The melting Antarctic ice sheet will delay atmospheric warming by about a decade but speed up sea level rise, according to new research.

The study, which appears in Nature, is the first to project how the melting of the Antarctic ice sheet will affect future climate, says first author Ben Bronselaer, adding that current climate models don’t include the effects of melting ice on the global climate.

The entire Earth will continue to warm, but the atmosphere will warm more slowly because more of the heat will be trapped in the ocean, he says.

“Warming won’t be as bad as fast as we thought, but sea level rise will be worse,” says Bronselaer, a postdoctoral research associate in the geosciences department at the University of Arizona.

Tropical rain belt

Observations show that the Antarctic ice sheet has been melting faster in recent years.

The researchers found that by the year 2100, sea level could rise as much as 10 inches more than the previous estimate of approximately 30 inches by 2100.

To figure out whether the melting of the Antarctic ice sheet would affect global climate, the team modified one of the most current climate computer models to include the ice melt, which indicated that the global temperature would increase by 2 degrees C (3.6 degrees F) by the year 2065, rather than the year 2053.

In addition to slowing warming and increasing sea level, the melting of the Antarctic ice sheet will change precipitation regimes because the tropical rain belt will shift north, says senior author Joellen Russell, chair of integrative science and associate professor of geosciences.

“Our projections indicate the tropical rain belt will shift toward the Northern Hemisphere, making it slightly wetter in the Northern Hemisphere and slightly drier in the Southern Hemisphere than previously predicted,” Russell says.

Surprise finding

Russell leads the National Science Foundation-funded Southern Ocean Carbon and Climate Observations and Modeling (SOCCOM)  group charged with improving the representation in the computer models of global climate for the Southern Ocean—the ocean that surrounds Antarctica. Researchers previously thought the melting Antarctic ice sheet would only affect sea level, not the entire climate system.

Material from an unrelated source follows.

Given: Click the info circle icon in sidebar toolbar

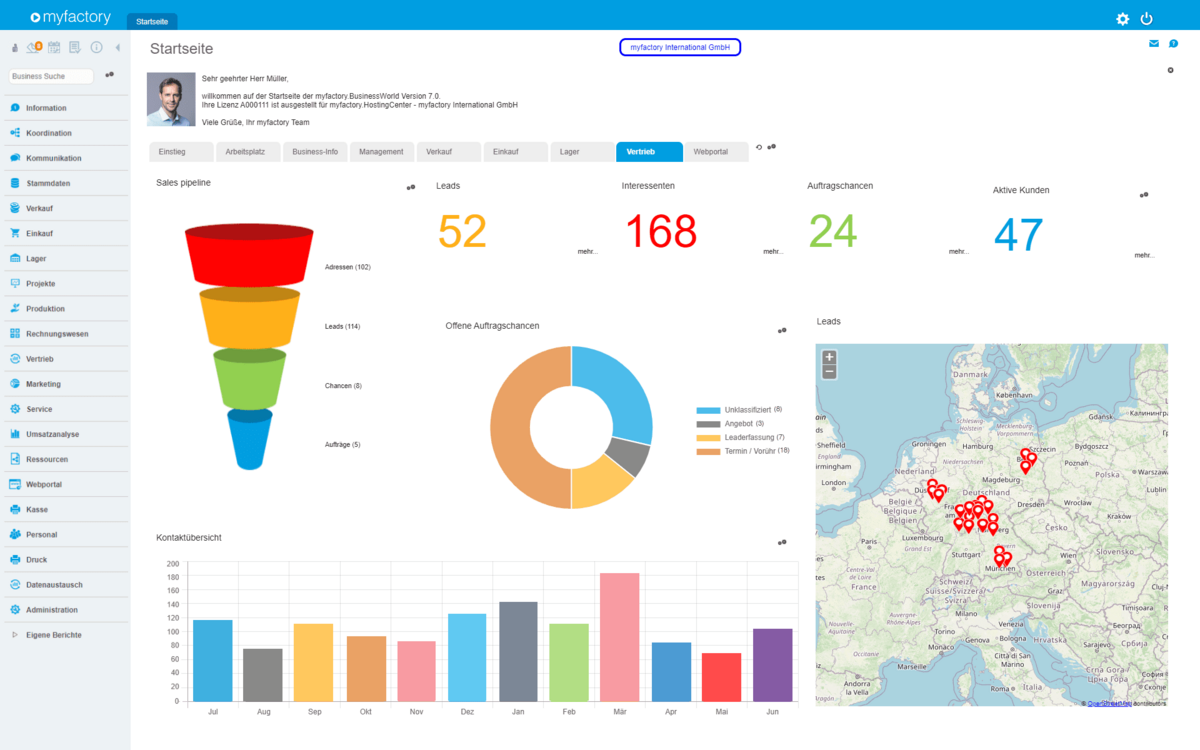Looking at the screenshot, I should pyautogui.click(x=97, y=47).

To test that idea, Bronselaer and his colleagues ran a climate model with and without the ice- sheet melting included. The scientists used a climate model from the National Oceanic and Atmospheric Administration’s Geophysical Fluid Dynamics Laboratory in Princeton, New Jersey, called ESM2M and tested the simulation over the time period from 1950 to 2100.

“The melting delays warming—it’s still warming but it will warm less steeply and give us another 15-year grace period.”

In addition, they set the level of greenhouse gas emissions for the 21st century using the scenario known as RCP8.5, sometimes called the “business-as-usual” scenario.

Bronselaer and Russell were both surprised by the findings. They didn’t expect the Antarctic meltwater to affect the global climate system.

Ocean circulation moves heat from the equator to the poles. The heat is then released into the atmosphere, Russell says. The team’s new research reveals, however, that the additional freshwater from the melting ice sheet acts like a lid on the waters around Antarctica and retards the release of heat.

“It’s the first new identified feedback on climate in 20 years,” Russell says. “The melting delays warming—it’s still warming but it will warm less steeply and give us another 15-year grace period.”

Another SOCCOM team has deployed robotic floats throughout the Southern Ocean that are gathering temperature, salinity, and biological and chemical information about the ocean.

Russell says her next steps are evaluating climate models against the observations from the SOCCOM floats to see what else the models might be missing.

Additional coauthors are from the University of Arizona, NOAA, and Princeton University. In addition to the NSF, NOAA and NASA also funded the research.